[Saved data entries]

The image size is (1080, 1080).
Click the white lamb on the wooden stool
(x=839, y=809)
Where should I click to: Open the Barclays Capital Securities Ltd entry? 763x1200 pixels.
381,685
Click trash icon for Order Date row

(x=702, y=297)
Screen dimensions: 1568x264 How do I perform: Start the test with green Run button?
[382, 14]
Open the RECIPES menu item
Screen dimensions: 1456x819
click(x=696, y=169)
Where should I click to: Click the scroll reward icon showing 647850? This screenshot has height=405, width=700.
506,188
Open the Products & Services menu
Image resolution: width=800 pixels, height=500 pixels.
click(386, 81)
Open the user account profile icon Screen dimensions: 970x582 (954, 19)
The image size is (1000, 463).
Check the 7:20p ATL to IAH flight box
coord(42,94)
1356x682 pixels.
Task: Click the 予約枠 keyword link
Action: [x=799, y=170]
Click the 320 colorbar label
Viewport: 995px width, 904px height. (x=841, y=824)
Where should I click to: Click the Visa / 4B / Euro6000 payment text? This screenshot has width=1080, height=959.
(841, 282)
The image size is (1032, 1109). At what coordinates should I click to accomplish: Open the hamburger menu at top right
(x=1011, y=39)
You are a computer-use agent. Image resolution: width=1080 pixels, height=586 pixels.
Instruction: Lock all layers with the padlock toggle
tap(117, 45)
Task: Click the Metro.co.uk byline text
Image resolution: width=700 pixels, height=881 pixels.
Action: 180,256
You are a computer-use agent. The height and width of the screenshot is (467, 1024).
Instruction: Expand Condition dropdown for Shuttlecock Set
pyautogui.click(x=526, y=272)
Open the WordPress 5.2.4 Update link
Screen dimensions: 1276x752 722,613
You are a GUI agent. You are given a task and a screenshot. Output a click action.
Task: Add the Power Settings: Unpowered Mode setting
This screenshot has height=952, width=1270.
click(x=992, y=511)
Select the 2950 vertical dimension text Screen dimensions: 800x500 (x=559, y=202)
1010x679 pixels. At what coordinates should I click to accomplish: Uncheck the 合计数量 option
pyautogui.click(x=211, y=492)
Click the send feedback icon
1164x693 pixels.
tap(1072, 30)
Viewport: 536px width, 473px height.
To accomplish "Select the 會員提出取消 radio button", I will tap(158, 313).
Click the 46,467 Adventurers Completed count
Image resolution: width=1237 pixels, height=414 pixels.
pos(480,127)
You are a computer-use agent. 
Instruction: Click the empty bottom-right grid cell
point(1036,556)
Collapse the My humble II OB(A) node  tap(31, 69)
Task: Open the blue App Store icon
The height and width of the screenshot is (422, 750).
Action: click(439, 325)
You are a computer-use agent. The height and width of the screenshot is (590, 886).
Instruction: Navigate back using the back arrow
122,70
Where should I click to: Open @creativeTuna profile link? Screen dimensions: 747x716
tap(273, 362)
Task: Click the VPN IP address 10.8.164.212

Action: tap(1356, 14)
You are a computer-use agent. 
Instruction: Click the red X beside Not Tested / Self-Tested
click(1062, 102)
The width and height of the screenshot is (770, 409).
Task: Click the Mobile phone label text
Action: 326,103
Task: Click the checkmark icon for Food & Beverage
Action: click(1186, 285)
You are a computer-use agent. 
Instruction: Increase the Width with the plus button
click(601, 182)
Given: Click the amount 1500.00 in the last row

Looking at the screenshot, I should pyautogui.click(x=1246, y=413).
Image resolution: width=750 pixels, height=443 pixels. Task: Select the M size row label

### [What is being asked]
Copy out every record exactly.

### [Your solution]
The image size is (1080, 1080).
Click the white lamb on the wooden stool
(x=839, y=809)
Where should I click to: Open the Barclays Capital Securities Ltd entry? 763x1200 pixels.
381,685
Click trash icon for Order Date row

(x=702, y=297)
Screen dimensions: 1568x264 How do I perform: Start the test with green Run button?
[382, 14]
Open the RECIPES menu item
Screen dimensions: 1456x819
click(x=696, y=169)
Where should I click to: Click the scroll reward icon showing 647850? This screenshot has height=405, width=700.
506,188
Open the Products & Services menu
Image resolution: width=800 pixels, height=500 pixels.
click(386, 81)
Open the user account profile icon Screen dimensions: 970x582 (954, 19)
The image size is (1000, 463).
Check the 7:20p ATL to IAH flight box
coord(42,94)
1356x682 pixels.
Task: Click the 予約枠 keyword link
Action: [x=799, y=170]
Click the 320 colorbar label
Viewport: 995px width, 904px height. (x=841, y=824)
Where should I click to: Click the Visa / 4B / Euro6000 payment text? This screenshot has width=1080, height=959.
(841, 282)
The image size is (1032, 1109). At what coordinates should I click to accomplish: Open the hamburger menu at top right
(x=1011, y=39)
You are a computer-use agent. Image resolution: width=1080 pixels, height=586 pixels.
Instruction: Lock all layers with the padlock toggle
tap(117, 45)
Task: Click the Metro.co.uk byline text
Image resolution: width=700 pixels, height=881 pixels.
Action: 180,256
You are a computer-use agent. The height and width of the screenshot is (467, 1024).
Instruction: Expand Condition dropdown for Shuttlecock Set
pyautogui.click(x=526, y=272)
Open the WordPress 5.2.4 Update link
Screen dimensions: 1276x752 722,613
You are a GUI agent. You are given a task and a screenshot. Output a click action.
Task: Add the Power Settings: Unpowered Mode setting
This screenshot has height=952, width=1270.
click(x=992, y=511)
Select the 2950 vertical dimension text Screen dimensions: 800x500 (x=559, y=202)
1010x679 pixels. At what coordinates should I click to accomplish: Uncheck the 合计数量 option
pyautogui.click(x=211, y=492)
Click the send feedback icon
1164x693 pixels.
tap(1072, 30)
Viewport: 536px width, 473px height.
To accomplish "Select the 會員提出取消 radio button", I will tap(158, 313).
Click the 46,467 Adventurers Completed count
Image resolution: width=1237 pixels, height=414 pixels.
pos(480,127)
You are a computer-use agent. 
Instruction: Click the empty bottom-right grid cell
point(1036,556)
Collapse the My humble II OB(A) node  tap(31, 69)
Task: Open the blue App Store icon
The height and width of the screenshot is (422, 750).
Action: click(439, 325)
You are a computer-use agent. The height and width of the screenshot is (590, 886).
Instruction: Navigate back using the back arrow
122,70
Where should I click to: Open @creativeTuna profile link? Screen dimensions: 747x716
tap(273, 362)
Task: Click the VPN IP address 10.8.164.212

Action: tap(1356, 14)
You are a computer-use agent. 
Instruction: Click the red X beside Not Tested / Self-Tested
click(1062, 102)
The width and height of the screenshot is (770, 409).
Task: Click the Mobile phone label text
Action: 326,103
Task: Click the checkmark icon for Food & Beverage
Action: click(1186, 285)
You are a computer-use agent. 
Instruction: Increase the Width with the plus button
click(601, 182)
Given: Click the amount 1500.00 in the last row

Looking at the screenshot, I should pyautogui.click(x=1246, y=413).
Image resolution: width=750 pixels, height=443 pixels. Task: Select the M size row label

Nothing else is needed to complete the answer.